→ **EXERCISE**:
Below are records; extract exactly the lines from the one containing "Screen dimensions: 800x442" through the last, both included, and keep the pictures out.

[[ TASK INPUT open ]]

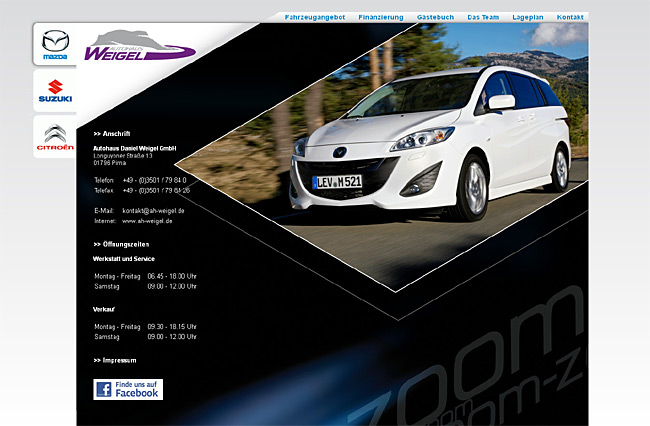
Task: Click the Autohaus Weigel logo
Action: (x=137, y=46)
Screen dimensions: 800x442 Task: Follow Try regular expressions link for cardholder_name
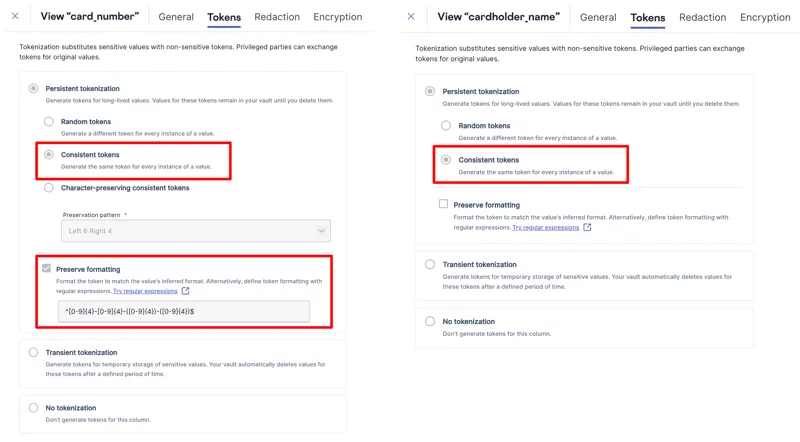(546, 227)
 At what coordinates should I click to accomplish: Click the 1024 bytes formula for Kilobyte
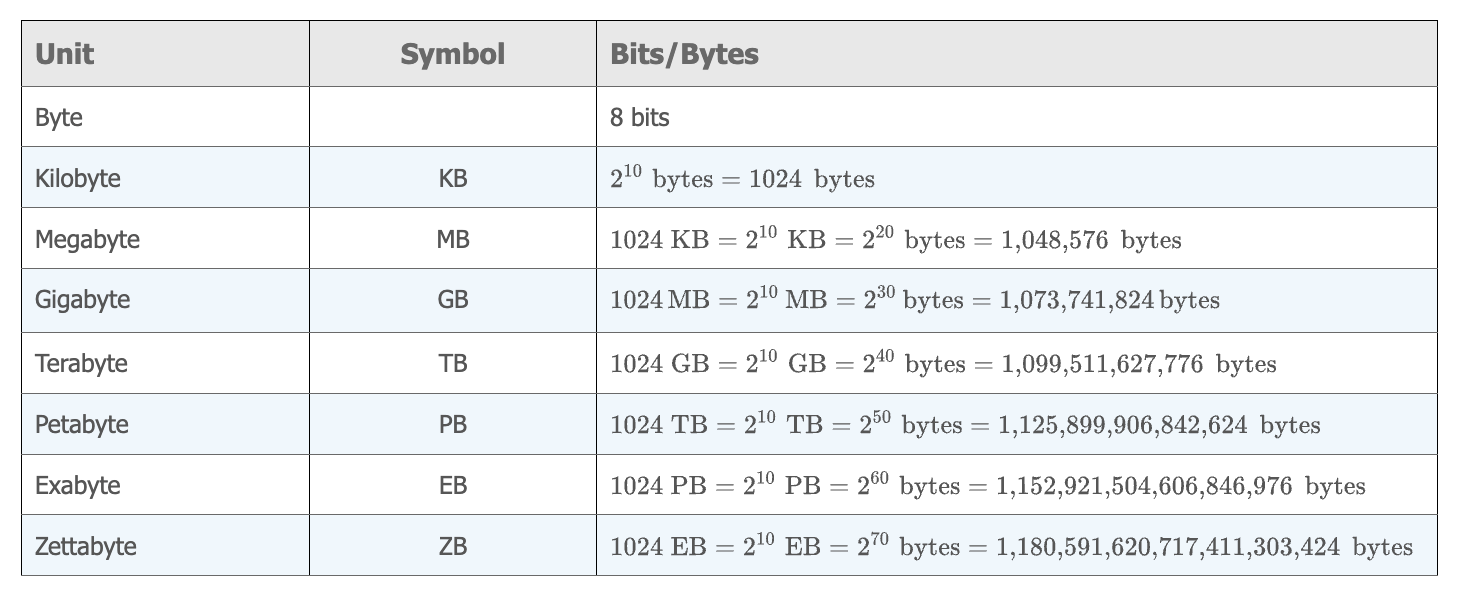(742, 180)
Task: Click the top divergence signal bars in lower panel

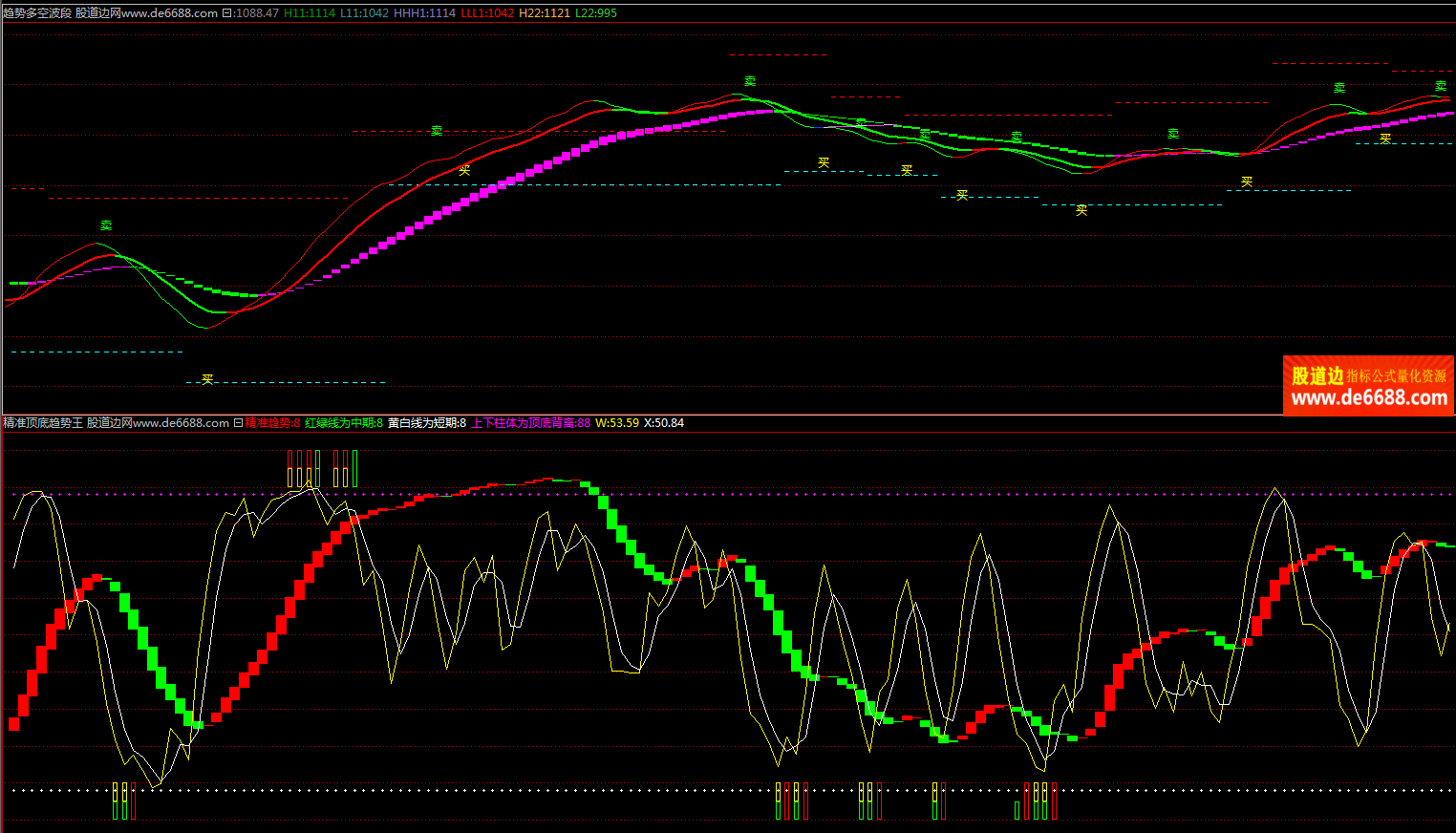Action: click(322, 469)
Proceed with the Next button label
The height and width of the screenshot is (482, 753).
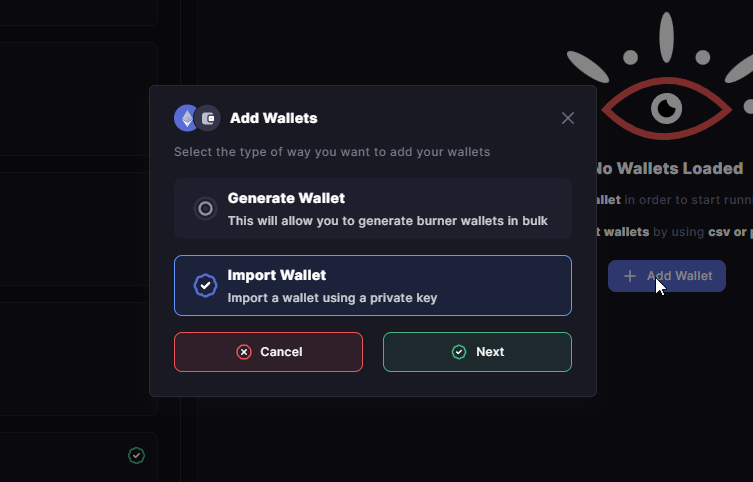pyautogui.click(x=490, y=352)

[[ TASK INPUT closed ]]

→ **RESULT OF THE EXERCISE**:
Screen dimensions: 800x442 Task: Follow Try regular expressions link for cardholder_name
(546, 227)
 At what coordinates should I click to accomplish: Click the 1024 bytes formula for Kilobyte
(742, 180)
Task: Click the top divergence signal bars in lower panel

Action: click(322, 469)
Proceed with the Next button label
The height and width of the screenshot is (482, 753).
pyautogui.click(x=490, y=352)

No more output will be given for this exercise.